Muddled guidelines dictated course of action by medical team
IRISH abortion law – particularly the lack of clear guidelines on its implemention – was a contributory factor in the decision-making of the medical team entrusted with caring for Savita Halappanavar, according to the draft report.
The review team pointed to the over-emphasis on the need not to intervene until the heartbeat of Ms Halappanavar's unborn child has stopped.
This was combined with an under-emphasis on the need to fully monitor and manage the risk of infection in the patient.
The senior doctor caring for Ms Halappanavar recalled being asked for a termination by both his patient and her husband, Praveen, and telling them it was not possible under Irish law.
The couple made the request after they were told Ms Halappanavar would suffer an "inevitable miscarriage".
The consultant later told the review group that the law on abortion means that "if there is a threat to the mother's life, you can terminate. If there is a potential major hazard to the mother's life the law was not clear... there are no guidelines for inevitable miscarriages."
However, the review group said that by the time the discussion with Ms Halappanavar and her husband took place, there had already been suggestions she had underlying infection.
The group said at that stage it was over 24 hours since the spontaneous rupture of her membranes. There was a need for antibiotic therapy and the "need for the removal of the source of infection, ie: emptying the uterus should have been considered much earlier".
This action would be in keeping with guidelines on the management of suspected sepsis in obstetric care.

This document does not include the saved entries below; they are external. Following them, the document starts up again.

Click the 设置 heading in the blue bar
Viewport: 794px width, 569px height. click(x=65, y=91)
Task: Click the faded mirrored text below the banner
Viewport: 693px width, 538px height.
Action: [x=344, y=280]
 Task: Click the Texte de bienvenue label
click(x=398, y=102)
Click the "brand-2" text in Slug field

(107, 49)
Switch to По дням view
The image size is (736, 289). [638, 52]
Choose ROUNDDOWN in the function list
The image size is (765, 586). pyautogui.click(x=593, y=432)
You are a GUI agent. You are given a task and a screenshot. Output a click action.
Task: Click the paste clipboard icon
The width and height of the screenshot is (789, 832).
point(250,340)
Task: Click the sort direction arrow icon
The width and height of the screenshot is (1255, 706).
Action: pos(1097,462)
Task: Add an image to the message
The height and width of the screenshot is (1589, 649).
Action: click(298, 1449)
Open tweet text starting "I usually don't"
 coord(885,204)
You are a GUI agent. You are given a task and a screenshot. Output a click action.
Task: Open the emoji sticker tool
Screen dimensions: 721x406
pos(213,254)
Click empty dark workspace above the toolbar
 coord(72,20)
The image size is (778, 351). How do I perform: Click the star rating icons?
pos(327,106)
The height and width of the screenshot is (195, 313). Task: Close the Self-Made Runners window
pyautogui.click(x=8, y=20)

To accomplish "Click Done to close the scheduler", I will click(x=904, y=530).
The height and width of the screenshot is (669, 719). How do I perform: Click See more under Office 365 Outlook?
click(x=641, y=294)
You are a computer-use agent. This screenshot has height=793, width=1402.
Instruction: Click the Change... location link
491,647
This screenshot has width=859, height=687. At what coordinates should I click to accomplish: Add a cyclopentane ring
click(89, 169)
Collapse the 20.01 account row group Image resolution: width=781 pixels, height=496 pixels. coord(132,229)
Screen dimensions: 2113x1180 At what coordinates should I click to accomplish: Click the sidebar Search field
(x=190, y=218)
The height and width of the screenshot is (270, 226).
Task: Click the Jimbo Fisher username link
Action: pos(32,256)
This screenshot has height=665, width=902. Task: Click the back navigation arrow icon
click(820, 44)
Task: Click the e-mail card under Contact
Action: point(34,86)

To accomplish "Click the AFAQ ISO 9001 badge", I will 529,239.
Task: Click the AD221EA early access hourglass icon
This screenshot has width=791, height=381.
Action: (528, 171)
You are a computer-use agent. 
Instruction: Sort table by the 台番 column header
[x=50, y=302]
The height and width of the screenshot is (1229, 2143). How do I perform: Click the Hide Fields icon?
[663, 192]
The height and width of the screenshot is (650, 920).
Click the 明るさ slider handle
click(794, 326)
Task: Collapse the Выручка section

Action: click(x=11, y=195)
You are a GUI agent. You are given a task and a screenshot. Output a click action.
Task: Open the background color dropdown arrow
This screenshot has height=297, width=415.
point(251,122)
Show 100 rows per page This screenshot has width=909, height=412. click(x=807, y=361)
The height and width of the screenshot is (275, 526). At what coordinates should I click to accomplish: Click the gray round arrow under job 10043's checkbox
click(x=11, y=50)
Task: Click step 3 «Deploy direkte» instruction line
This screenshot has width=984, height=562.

The review group said the clinical evidence is that sepsis was present in Ms Halappanavar in the early hours of Wednesday, October 24.
The patient went from sepsis to severe sepsis in two hours and had progressed to septic shock by 8.30am.
The mortality rate with severe sepsis can be as high as 60pc, even with treatment. Her progression to septic shock within four hours could have been avoided by earlier termination of the pregnancy.
The review team said they were aware of the larger moral, ethical and legal issues associated with the case – but the aim of its investigation was to focus on the clinical management of the patient.
The X case ruling allows abortion where there is a real and substantial risk to the life of the mother. Proposed legislation, to be followed by regulations, has yet to be published.
Obstetricians have told the Oireachtas commitee on health it needs to allow doctors to intervene in grey areas.